You've seen the news footage, you've read the newspapers commentaries. But "Trouble the Water" -- which won the Grandy Jury Prize at the 2008 Sundance Film Festival -- is a 93-minute look at the coming of the storm, the amazing fury of Hurricane Katrina itself and the aftermath.
Directors Carl Deal ad Tia Lessin follow aspiring rapper Kimberly Rivers Roberts as she films everything with her hand-held video camera. The result is a frontline look at the devastation in the city's 9th Ward.
Another striking moment: "No offense to civilian people," says one National Guardsman in New Orleans, "but they have no idea how to survive."
While that might be true of some, it certainly was true of one 9th Warder called "Larry."
During the storm, there is water that reaches nearly to the word STOP on the traffic sign at the corner, but Larry refuses to surrender.

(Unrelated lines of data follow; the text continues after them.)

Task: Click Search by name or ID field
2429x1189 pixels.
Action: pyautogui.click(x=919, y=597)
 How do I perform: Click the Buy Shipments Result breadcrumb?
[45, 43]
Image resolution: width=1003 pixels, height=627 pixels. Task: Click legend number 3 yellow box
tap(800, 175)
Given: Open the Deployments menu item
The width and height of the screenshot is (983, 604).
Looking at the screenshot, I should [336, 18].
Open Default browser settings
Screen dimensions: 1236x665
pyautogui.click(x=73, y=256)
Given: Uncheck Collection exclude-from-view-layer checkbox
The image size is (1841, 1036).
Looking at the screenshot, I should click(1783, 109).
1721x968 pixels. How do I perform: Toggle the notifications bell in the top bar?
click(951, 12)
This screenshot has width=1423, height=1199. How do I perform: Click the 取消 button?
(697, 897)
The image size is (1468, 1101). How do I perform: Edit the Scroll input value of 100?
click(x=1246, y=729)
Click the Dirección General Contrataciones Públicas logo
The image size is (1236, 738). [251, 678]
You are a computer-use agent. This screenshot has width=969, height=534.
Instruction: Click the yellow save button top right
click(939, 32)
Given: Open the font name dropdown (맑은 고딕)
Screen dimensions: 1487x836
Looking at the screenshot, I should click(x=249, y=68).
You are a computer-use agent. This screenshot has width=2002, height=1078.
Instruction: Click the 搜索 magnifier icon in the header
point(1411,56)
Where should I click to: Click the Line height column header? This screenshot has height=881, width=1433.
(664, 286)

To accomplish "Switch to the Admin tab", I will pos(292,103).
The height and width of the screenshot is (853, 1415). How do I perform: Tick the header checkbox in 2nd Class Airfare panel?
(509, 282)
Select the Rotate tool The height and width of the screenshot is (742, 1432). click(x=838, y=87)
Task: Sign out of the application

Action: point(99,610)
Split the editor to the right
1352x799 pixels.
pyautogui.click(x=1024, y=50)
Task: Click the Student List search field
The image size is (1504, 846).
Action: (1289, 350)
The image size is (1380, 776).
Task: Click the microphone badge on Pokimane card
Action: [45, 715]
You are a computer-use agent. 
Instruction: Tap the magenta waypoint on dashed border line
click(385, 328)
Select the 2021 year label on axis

Two by two, he rescues his neighbors by floating from house to house with a boxer's punching bag.
Deal and Lessin began making the film two weeks after Katrina struck.
"People ask us how we found Kimberly and Scott," says Lessin, "the truth is that they found us.
"We were stunned by the televised images of elderly people laid out on baggage claim carousels at the airport, and bloated bodies floating where streets had been. We wanted to know why the city had not been evacuated before the story, and why was it that help was so late in coming after the levees collapsed. We wanted to make sense of it all."
When the filmmakers met Kimberly Rivers Roberts, she told them, " See how you're doing (pointing to the camera), I was doing that. When you wanna get with me and look at the tape?"
Her tape brought the terrible force of the storm to video and her footage is some of the most powerful in the documentary. But where "Trouble the Water" really succeeds is in putting a human face on a tragedy that we all witnessed unfold on our TV screens. Here we get to see the faces of the people who witnessed it first-hand.
At the start of the film, as the storm is on the horizon, Roberts predicts, "This is going to be a day to remember." But even she clearly had no idea.
Admission to the UWM screening is free and open to all.